Revenue growth during the quarter ending Jun-21 is outstanding—the top-line more than tripling year on year. This is in line with the volumetric sales growth, slightly lower than the revenue growth 3.3x vs 3.2x respectively. The company’s revenue per unit sold increased by 3 percent (this is an estimated number since we only know how many locally assembled units Honda sold during the quarter). Sales mix is slightly different too. During 1QMY21, the company’s BR-V was 10 percent of total sales while this was 15 percent during the outgoing quarter. Looks like, Honda had a better sales mix in terms of price than last year.

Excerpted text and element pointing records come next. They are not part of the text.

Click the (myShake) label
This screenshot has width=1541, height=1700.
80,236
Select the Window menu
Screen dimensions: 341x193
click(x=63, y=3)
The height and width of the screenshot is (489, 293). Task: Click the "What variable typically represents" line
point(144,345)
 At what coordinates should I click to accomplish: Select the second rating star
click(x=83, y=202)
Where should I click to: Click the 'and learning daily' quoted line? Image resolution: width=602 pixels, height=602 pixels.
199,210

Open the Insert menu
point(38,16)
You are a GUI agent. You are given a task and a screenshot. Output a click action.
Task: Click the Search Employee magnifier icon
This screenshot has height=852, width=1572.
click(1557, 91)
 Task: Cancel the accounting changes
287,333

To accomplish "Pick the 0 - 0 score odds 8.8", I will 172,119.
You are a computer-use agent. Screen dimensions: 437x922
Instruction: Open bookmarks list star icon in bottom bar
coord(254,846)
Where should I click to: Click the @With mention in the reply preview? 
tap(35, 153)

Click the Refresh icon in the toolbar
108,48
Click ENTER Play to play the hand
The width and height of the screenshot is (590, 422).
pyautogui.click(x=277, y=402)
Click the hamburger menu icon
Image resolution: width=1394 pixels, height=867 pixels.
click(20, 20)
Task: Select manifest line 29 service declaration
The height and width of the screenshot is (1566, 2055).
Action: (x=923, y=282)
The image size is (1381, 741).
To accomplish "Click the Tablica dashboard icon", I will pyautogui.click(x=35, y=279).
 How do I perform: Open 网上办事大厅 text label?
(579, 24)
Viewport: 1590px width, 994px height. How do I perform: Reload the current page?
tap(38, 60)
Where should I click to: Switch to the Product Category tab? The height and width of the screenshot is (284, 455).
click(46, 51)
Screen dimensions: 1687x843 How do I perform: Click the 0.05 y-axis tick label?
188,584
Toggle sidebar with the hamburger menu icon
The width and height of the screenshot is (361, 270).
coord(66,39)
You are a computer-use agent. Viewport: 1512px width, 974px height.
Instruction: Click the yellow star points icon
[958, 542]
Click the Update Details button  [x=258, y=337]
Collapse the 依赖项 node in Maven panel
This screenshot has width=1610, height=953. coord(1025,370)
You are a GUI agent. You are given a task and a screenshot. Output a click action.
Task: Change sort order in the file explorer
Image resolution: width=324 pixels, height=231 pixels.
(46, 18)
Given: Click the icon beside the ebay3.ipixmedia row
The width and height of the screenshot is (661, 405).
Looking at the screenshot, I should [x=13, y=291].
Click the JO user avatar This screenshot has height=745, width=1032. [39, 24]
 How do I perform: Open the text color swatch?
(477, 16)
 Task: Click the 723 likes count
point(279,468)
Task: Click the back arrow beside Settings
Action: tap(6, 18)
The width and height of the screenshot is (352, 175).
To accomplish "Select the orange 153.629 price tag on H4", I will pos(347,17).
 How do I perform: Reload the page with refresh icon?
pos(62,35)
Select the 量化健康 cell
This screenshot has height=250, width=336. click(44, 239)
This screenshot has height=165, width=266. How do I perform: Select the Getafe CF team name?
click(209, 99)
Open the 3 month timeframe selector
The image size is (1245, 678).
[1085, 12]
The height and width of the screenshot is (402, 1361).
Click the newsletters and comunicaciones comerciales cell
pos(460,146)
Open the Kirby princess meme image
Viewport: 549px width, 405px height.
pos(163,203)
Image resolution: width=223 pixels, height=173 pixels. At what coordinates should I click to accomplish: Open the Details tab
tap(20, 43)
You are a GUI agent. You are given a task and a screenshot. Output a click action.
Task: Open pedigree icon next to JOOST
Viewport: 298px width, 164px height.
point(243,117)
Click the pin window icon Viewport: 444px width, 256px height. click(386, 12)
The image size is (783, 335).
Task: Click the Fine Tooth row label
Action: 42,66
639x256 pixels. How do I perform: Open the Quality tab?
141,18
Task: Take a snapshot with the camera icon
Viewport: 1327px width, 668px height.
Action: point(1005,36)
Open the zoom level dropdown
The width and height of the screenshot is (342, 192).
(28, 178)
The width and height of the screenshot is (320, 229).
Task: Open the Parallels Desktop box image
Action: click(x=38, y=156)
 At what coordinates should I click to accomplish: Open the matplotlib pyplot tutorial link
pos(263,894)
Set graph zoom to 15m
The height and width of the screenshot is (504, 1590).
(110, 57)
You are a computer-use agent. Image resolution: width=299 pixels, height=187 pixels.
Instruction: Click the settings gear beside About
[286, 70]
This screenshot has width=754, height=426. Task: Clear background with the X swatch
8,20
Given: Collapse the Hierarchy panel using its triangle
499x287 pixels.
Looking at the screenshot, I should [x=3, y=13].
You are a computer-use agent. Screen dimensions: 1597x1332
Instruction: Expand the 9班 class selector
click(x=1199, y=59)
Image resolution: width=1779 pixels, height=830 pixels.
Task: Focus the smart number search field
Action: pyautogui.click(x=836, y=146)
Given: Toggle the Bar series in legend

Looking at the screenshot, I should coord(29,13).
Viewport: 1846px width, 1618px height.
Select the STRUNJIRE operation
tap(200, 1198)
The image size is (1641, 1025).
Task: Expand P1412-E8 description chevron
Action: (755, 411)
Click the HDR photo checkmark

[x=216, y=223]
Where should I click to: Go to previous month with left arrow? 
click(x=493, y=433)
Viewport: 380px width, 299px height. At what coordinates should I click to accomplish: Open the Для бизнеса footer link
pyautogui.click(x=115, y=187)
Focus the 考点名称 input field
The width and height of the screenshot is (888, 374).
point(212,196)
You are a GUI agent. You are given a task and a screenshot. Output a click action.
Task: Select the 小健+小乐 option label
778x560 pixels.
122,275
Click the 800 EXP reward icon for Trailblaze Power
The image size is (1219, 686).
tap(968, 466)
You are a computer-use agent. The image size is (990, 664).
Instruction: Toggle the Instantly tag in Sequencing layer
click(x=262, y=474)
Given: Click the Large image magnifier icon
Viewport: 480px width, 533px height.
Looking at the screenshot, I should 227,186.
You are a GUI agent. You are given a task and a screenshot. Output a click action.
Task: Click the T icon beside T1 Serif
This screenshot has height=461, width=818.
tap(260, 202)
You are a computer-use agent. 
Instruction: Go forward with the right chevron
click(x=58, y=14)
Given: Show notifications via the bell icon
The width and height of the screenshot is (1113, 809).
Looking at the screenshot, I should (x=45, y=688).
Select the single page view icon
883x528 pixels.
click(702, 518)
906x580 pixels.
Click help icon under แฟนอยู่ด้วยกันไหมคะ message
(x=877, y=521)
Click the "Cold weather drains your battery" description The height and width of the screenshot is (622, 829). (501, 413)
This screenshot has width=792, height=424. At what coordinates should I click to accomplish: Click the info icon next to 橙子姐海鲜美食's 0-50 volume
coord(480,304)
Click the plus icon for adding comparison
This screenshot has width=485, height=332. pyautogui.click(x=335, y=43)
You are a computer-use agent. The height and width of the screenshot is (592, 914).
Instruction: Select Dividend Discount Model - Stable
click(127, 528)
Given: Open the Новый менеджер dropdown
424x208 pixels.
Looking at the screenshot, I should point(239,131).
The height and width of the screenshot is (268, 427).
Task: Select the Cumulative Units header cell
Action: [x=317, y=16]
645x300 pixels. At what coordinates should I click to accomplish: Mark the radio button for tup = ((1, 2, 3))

The margin improvement from a dramatic 1 percent last year is now up to 7 percent which is not unfamiliar territory for Honda which has maintained a similar range of margins (in single-digits) since MY18 when margins used to be higher. Rupee value improving together with a more favourable product mix has contributed to this increase. Mostly, in the past, when rupee depreciated, automobile companies raised prices in tandem which hit pause since rupee began to stabilize. Though, July comes with glad tidings as cut in taxes has led to price reductions, rest assured, there is no stopping Honda or any other player from increasing prices again if rupee becomes more expensive. The dependence on imported CKD kits and high value parts and the low level of localization means that companies will arguably remain susceptible to changes in the exchange rate. In recent history, due to covid-related supply shocks and container shortages, freight cost together with input costs, also became a bane.

The regaining demand now comes on the back of a recovering economy with pretty low borrowing costs for consumers who can now avail bank financing to purchase these cars which are not light on wallet when bought with cash. Though, by no measure, is Honda selling cars for the middle-class but the cheaper financing does help with the affordability factor.